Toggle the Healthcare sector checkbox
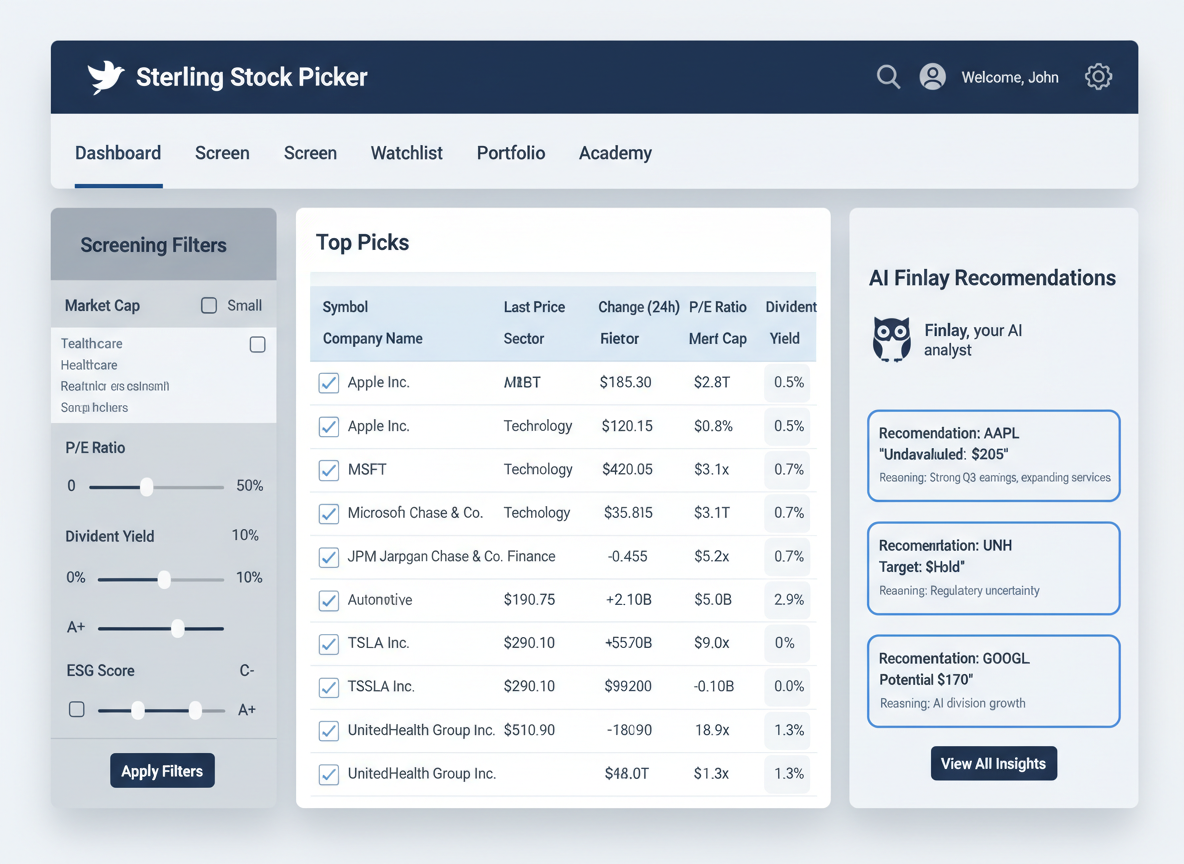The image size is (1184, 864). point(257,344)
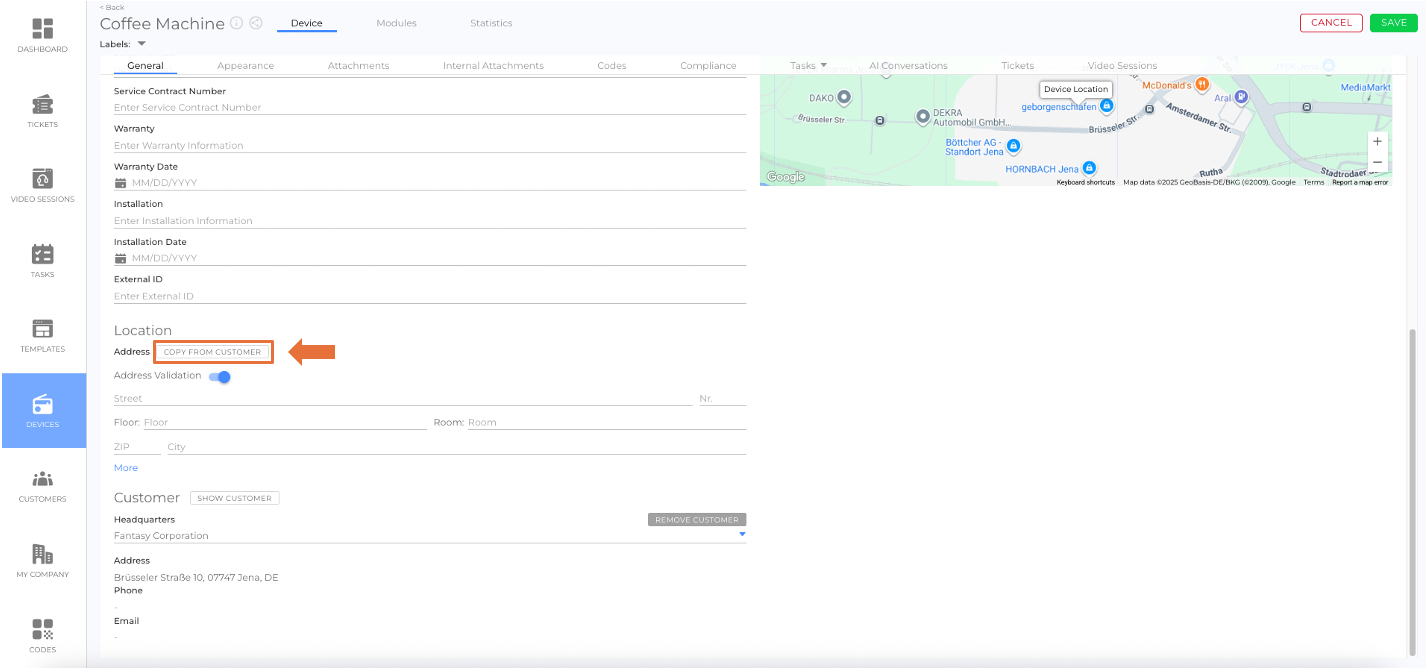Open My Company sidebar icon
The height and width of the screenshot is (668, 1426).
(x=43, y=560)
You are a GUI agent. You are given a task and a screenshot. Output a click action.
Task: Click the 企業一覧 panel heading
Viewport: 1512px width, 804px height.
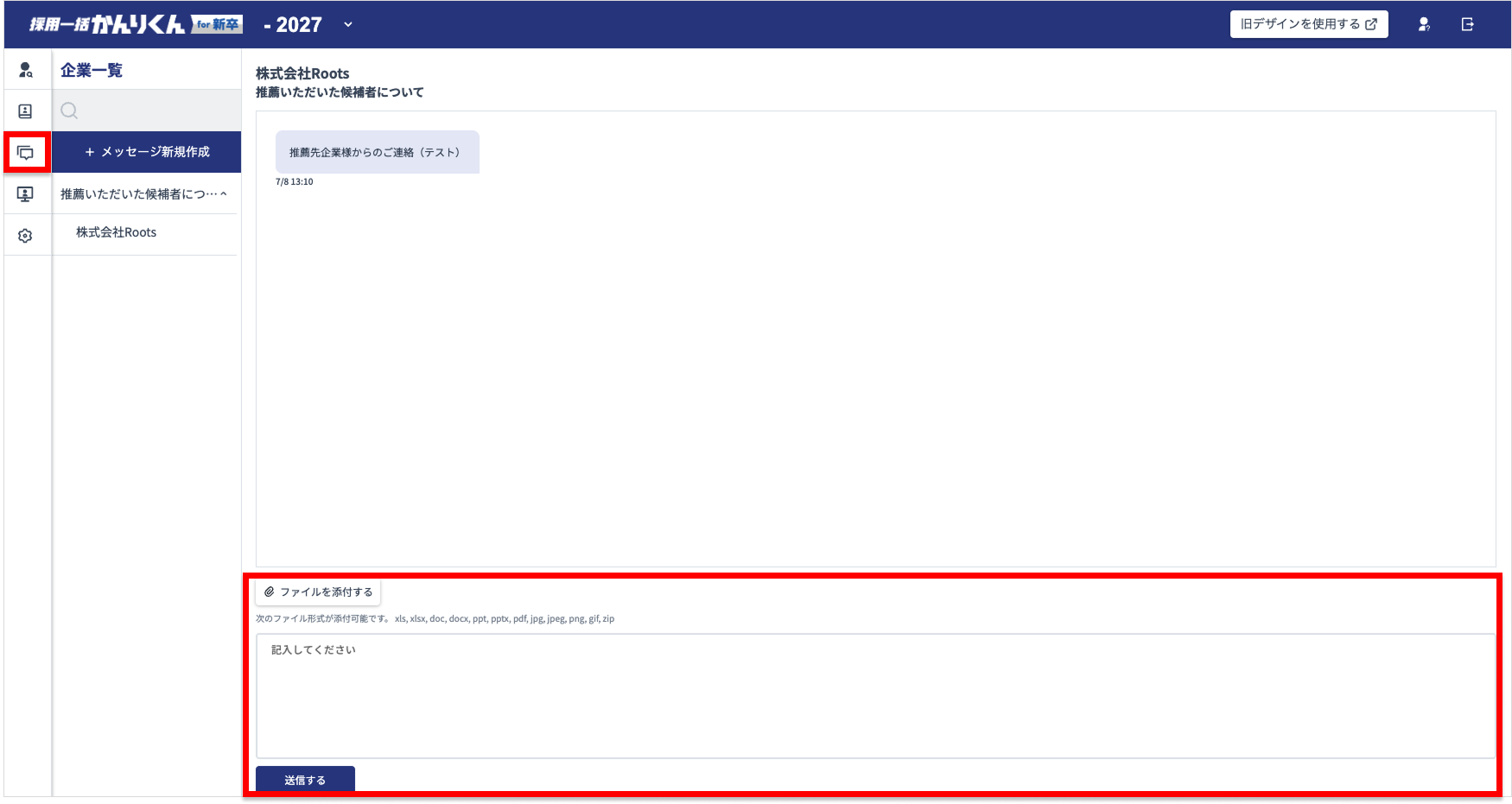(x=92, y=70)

--------

EXERCISE DETAILS:
Could you reproduce the entries from the line with "You are a GUI" through the end of the entries, swapping "screenshot" for "screen capture" and keeping everything else the same? Leave the pictures out of your answer.

ANSWER IN FULL:
You are a GUI agent. You are given a task and a screen capture. Output a click action.
Task: Click the 企業一覧 panel heading
Viewport: 1512px width, 804px height.
(x=92, y=70)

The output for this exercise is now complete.